* About this task
The output must start at the line containing "Given: Select the" in the records below and stop at the last line, matching each line exactly and leaving out every picture.

(Data excerpts)
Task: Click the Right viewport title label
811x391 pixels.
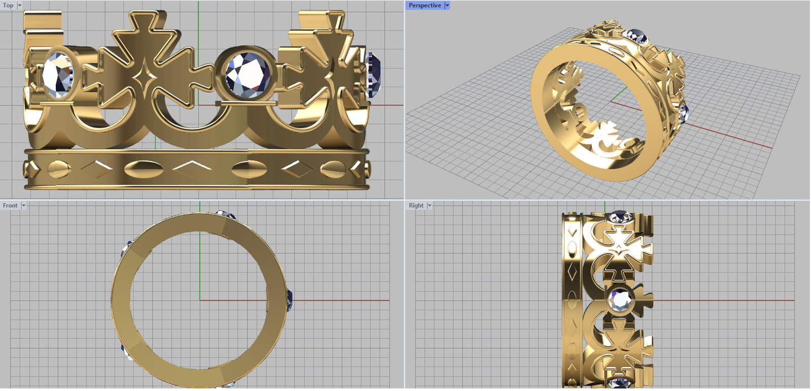Action: [x=416, y=206]
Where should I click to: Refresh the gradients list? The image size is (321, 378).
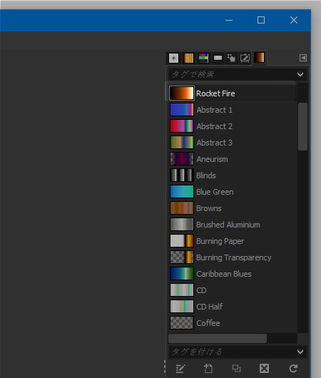[293, 368]
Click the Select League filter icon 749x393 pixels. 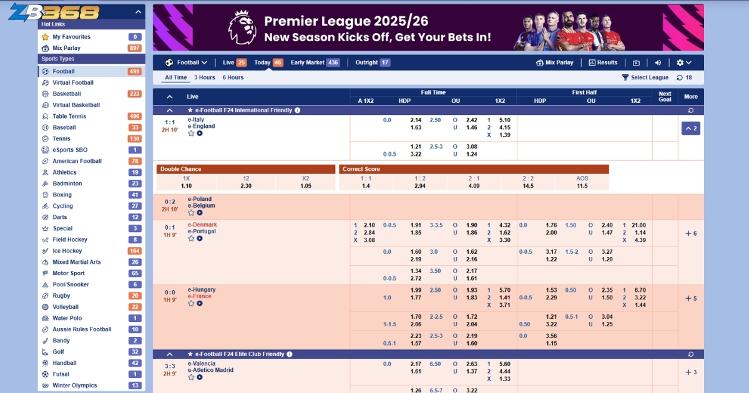[x=625, y=78]
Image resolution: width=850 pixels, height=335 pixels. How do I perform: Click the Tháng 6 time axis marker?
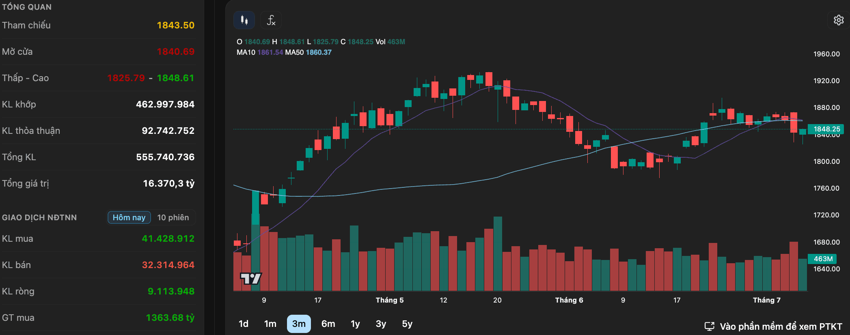point(569,300)
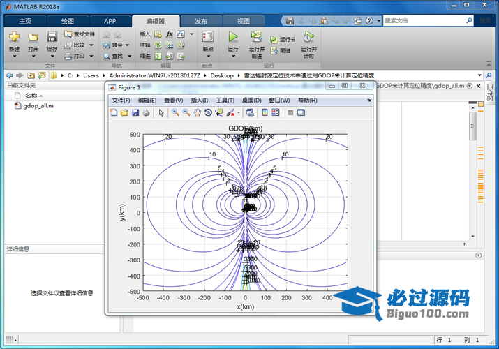
Task: Toggle the edit plot arrow tool
Action: tap(161, 112)
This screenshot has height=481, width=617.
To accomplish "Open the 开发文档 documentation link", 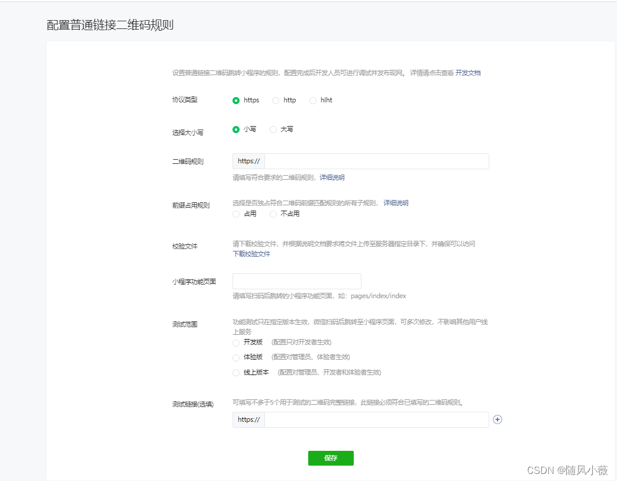I will point(468,73).
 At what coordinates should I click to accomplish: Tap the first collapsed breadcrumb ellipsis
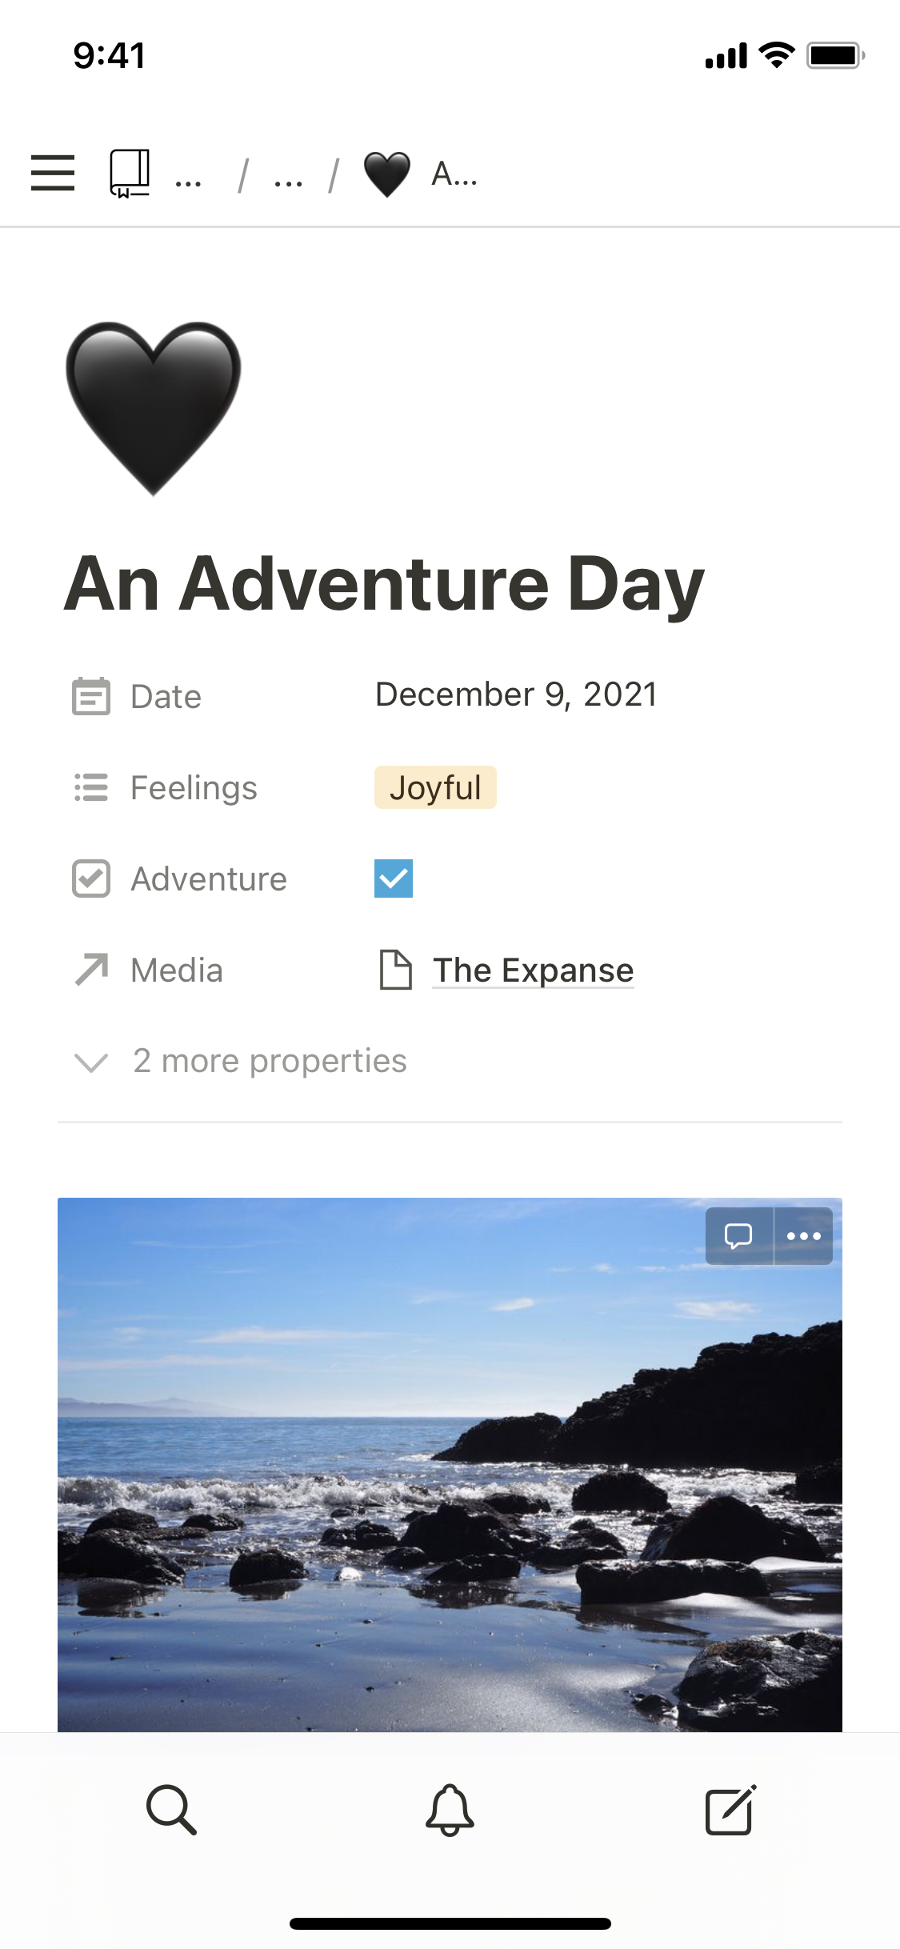[188, 174]
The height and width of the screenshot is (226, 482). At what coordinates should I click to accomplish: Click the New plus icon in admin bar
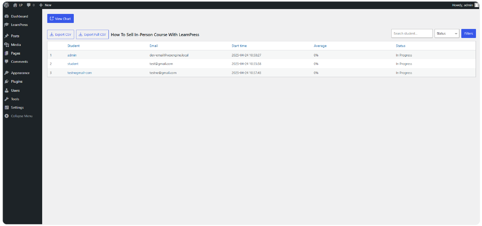(x=41, y=5)
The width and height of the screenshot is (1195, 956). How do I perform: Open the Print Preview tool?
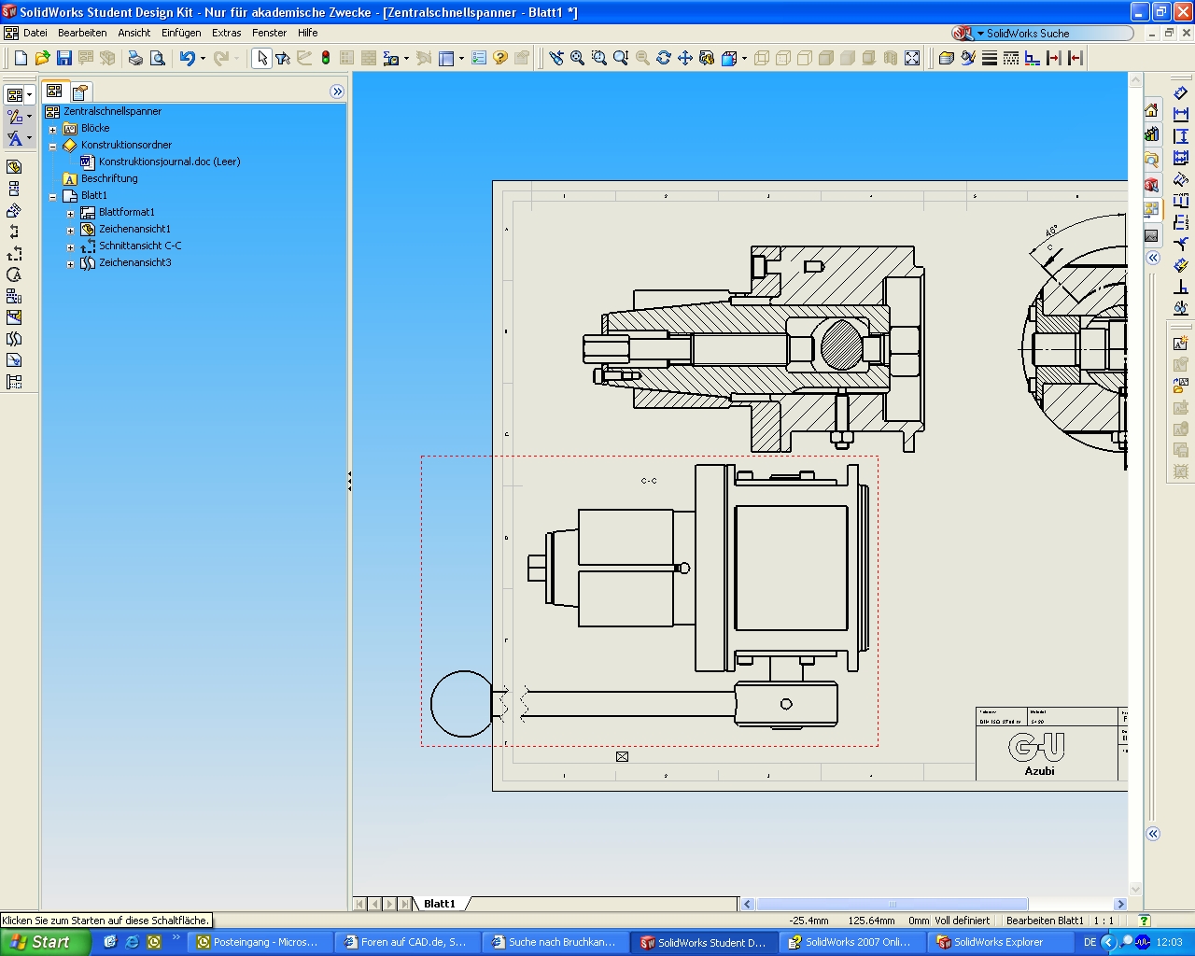point(158,58)
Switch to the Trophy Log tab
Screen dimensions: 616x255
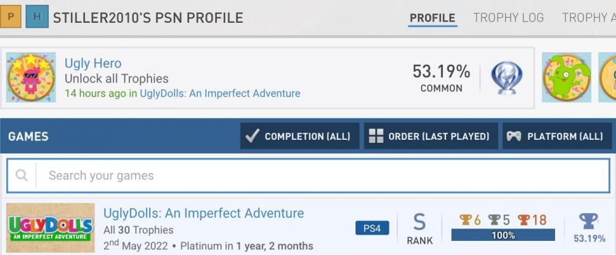point(508,18)
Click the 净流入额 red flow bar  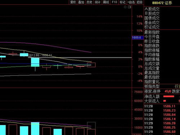[168, 96]
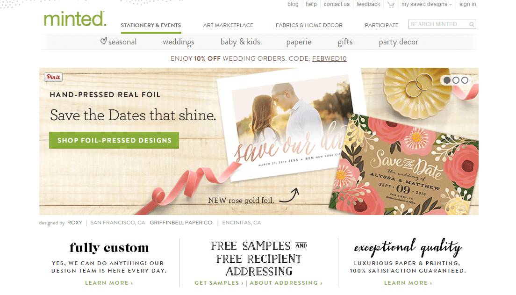Click Shop Foil-Pressed Designs button
Screen dimensions: 516x295
pyautogui.click(x=114, y=140)
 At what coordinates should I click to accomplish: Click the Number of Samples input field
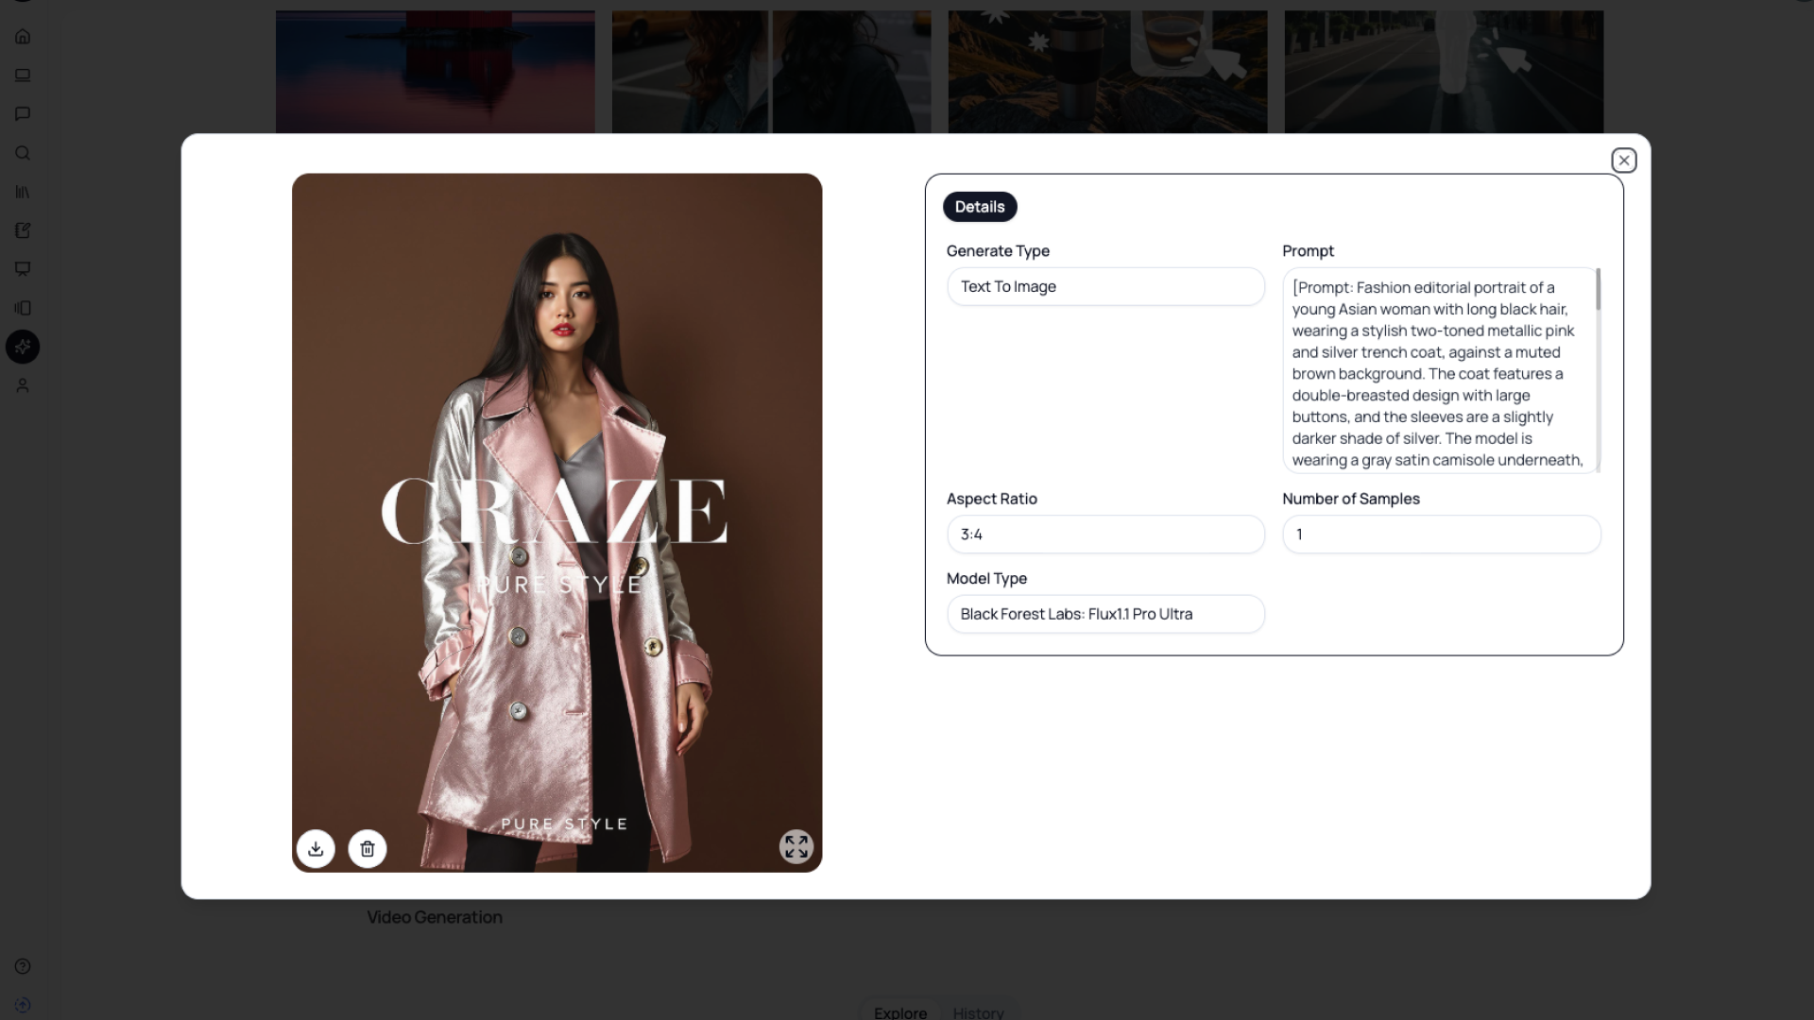(1443, 535)
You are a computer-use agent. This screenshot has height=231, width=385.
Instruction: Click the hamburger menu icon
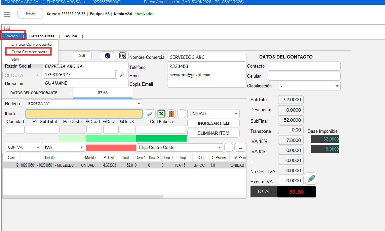(x=7, y=14)
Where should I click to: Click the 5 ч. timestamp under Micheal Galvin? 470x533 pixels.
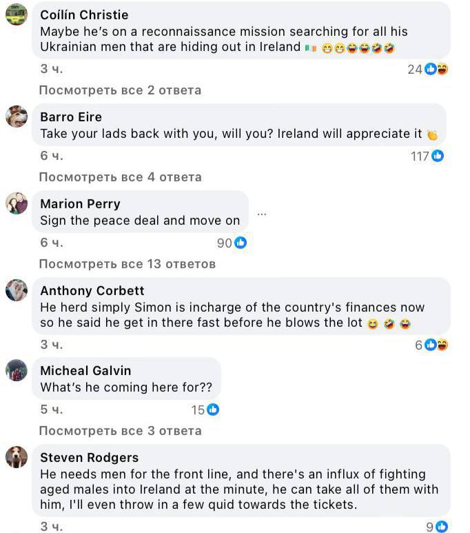point(51,410)
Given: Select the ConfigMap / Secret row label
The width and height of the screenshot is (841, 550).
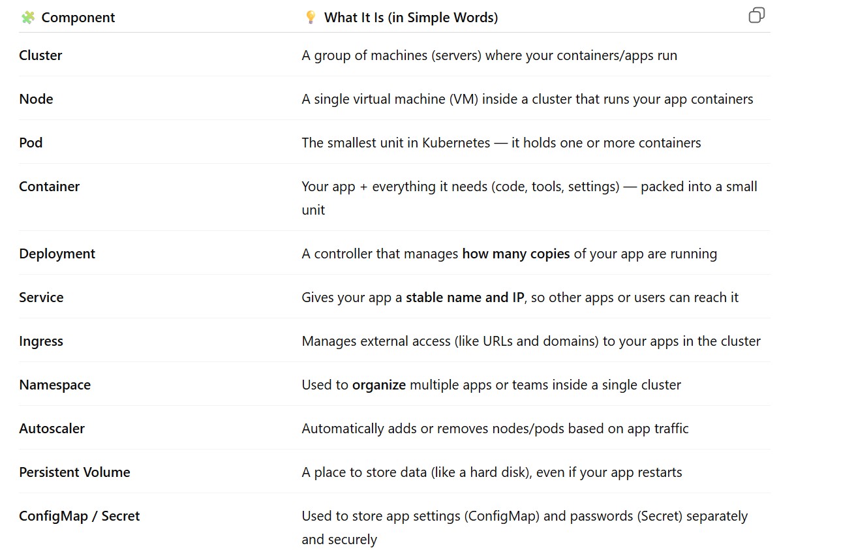Looking at the screenshot, I should click(79, 516).
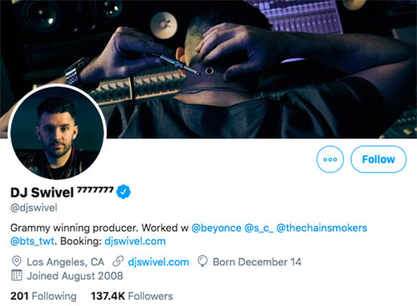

* Finished exercise
Given: Select the ConfigMap / Secret row label
The width and height of the screenshot is (841, 550).
Looking at the screenshot, I should click(79, 516).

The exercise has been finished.